Pelosi’s father was a friend of Israel
The Jerusalem Post in 2007 noted:
When Nancy Pelosi, the Speaker of the US House of Representatives, stepped to the podium at a Knesset dinner during her visit earlier this month, she made history in more ways than one. Not only was she the first woman Speaker of the House to address Israel’s lawmakers, Pelosi was also addressing the parliament of a country whose creation her own father championed, at the risk of his career – and perhaps her career, as well. Speaker Pelosi’s father, the late US congressman Thomas D’Alesandro, Jr., of Maryland, was known as a Roosevelt Democrat. What is not widely known is that D’Alesandro broke ranks with president Franklin D. Roosevelt on the issues of rescuing Jews from Hitler and creating a Jewish State. D’Alesandro was one of the congressional supporters of the Bergson Group, a maverick Jewish political action committee that challenged the Roosevelt administration’s policies on the Jewish refugee issue during the Holocaust, and later lobbied against British control of Palestine. The Bergson activists used unconventional tactics to draw attention to the plight of Europe’s Jews, including staging theatrical pageants, organizing a march by 400 rabbis to the White House, and placing more than 200 full-page advertisements in newspapers around the country. Some of those ads featured lists of celebrities, prominent intellectuals, and members of Congress who supported the group – including D’Alesandro. D’Alesandro’s involvement with the Bergson Group was remarkable because he was a Democrat who was choosing to support a group that was publicly challenging a Democratic president.

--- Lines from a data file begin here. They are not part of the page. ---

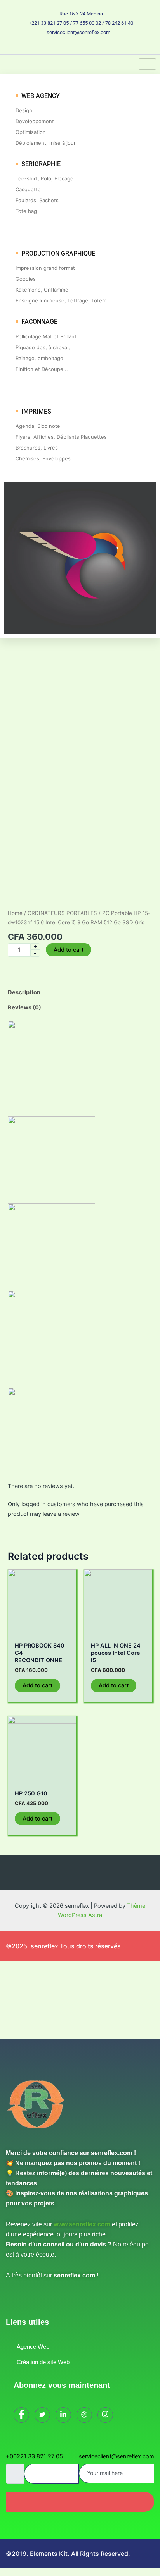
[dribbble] (84, 2415)
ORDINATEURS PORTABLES (62, 913)
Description (24, 992)
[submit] (80, 2502)
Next (150, 881)
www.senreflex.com (82, 2224)
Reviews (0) (24, 1007)
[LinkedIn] (80, 47)
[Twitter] (67, 47)
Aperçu (42, 1630)
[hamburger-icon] (147, 64)
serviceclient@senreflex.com (116, 2456)
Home (15, 913)
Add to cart (68, 949)
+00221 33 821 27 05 (34, 2456)
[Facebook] (53, 47)
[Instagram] (106, 47)
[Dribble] (93, 47)
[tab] (80, 992)
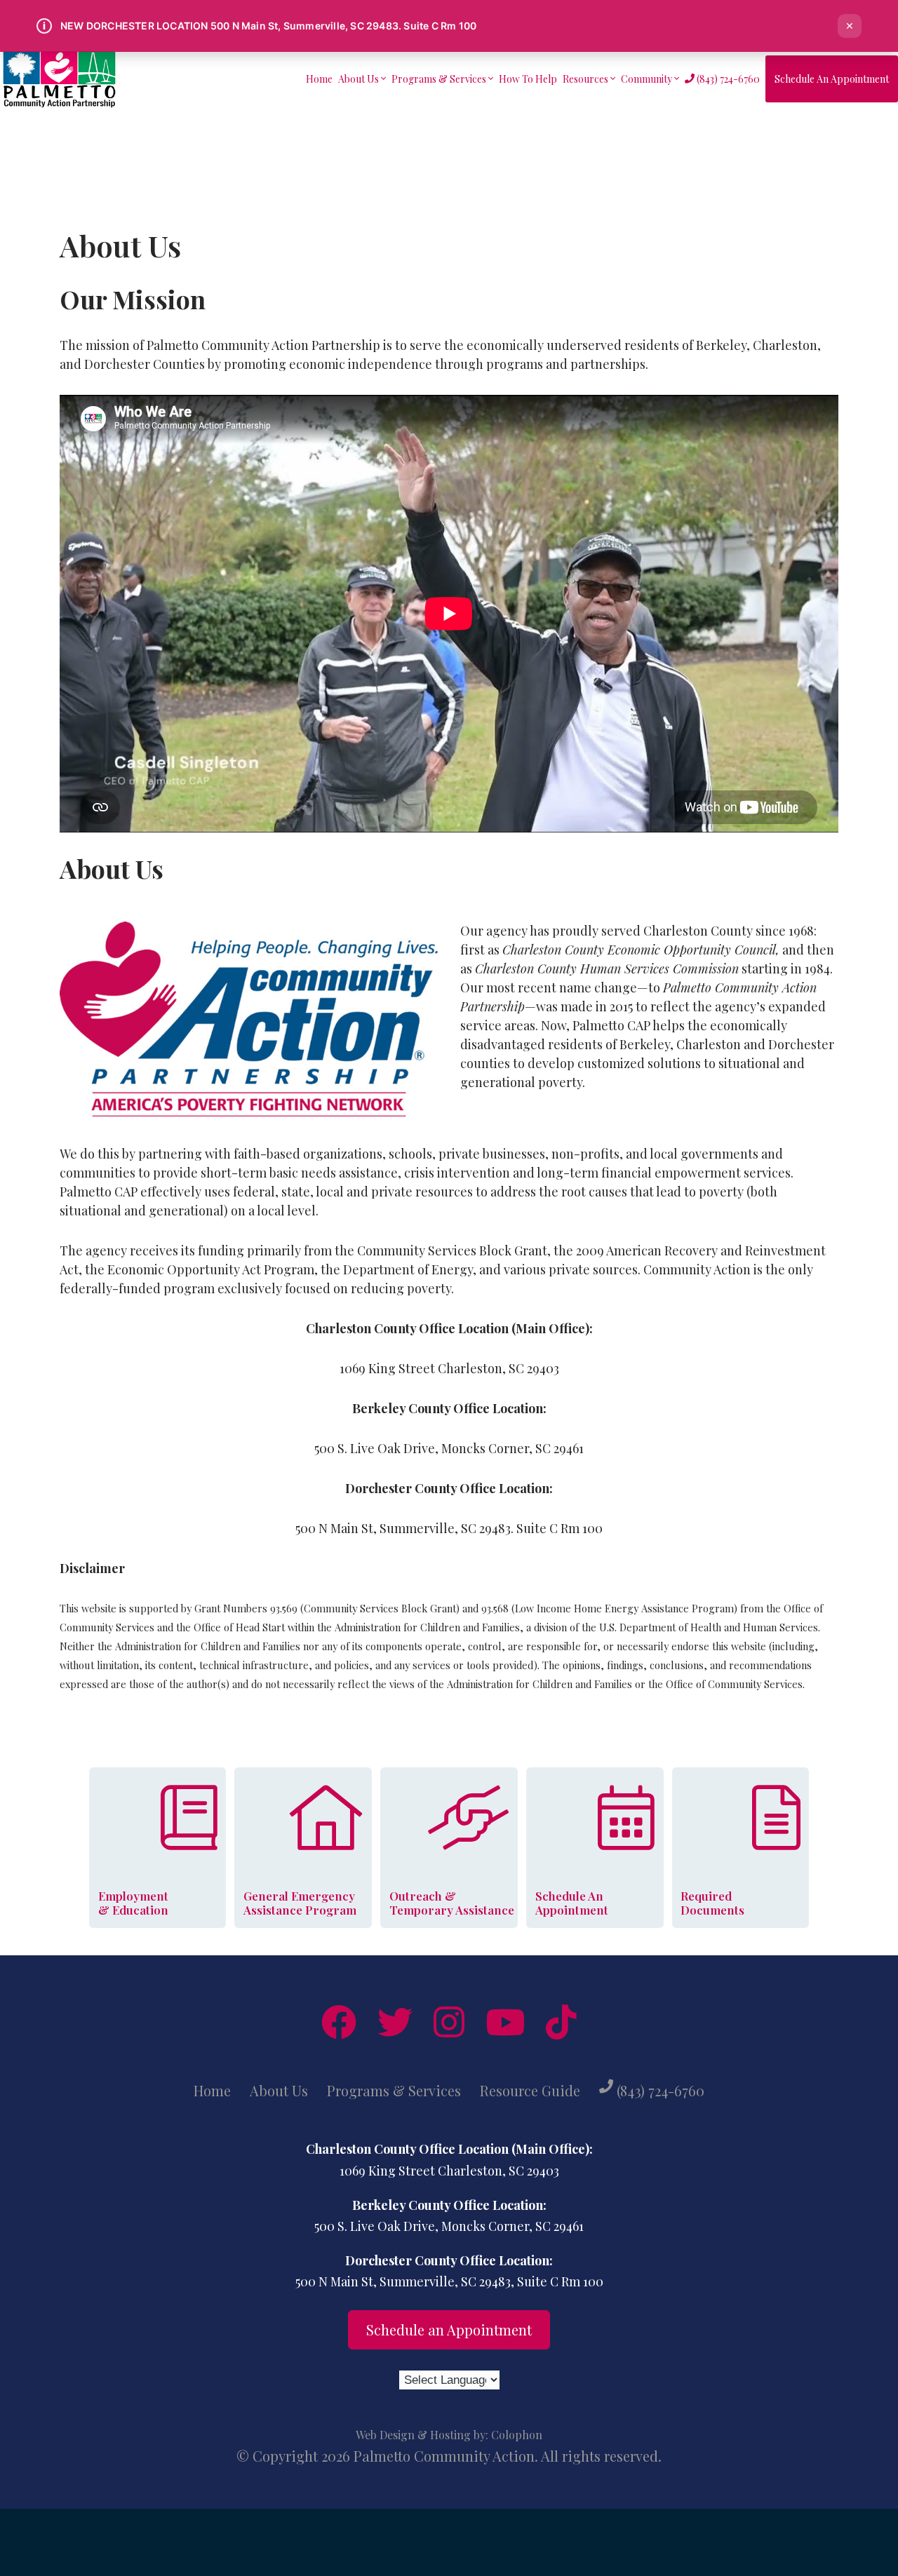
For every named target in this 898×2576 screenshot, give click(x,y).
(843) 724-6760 (727, 79)
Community (647, 79)
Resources (586, 79)
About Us (359, 79)
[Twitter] (395, 2021)
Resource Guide (530, 2090)
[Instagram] (449, 2021)
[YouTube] (505, 2021)
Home (319, 79)
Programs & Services (439, 79)
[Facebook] (338, 2021)
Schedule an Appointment (832, 79)
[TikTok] (561, 2021)
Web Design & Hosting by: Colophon (449, 2434)
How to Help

I admire people who will break with their party leader, when their party leader is wrong.
AFTER THE war, D’Alesandro continued supporting the Bergson Group as it campaigned for the establishment of a Jewish State in Mandatory Palestine. That sometimes meant clashing with the Truman administration, which wavered back and forth on the issue of Jewish statehood.
D’Alesandro died in 1987, two months after his daughter Nancy was first elected to Congress.
I agree with very little of Pelosi’s policies and political outlook. But it is interesting to know more of their background.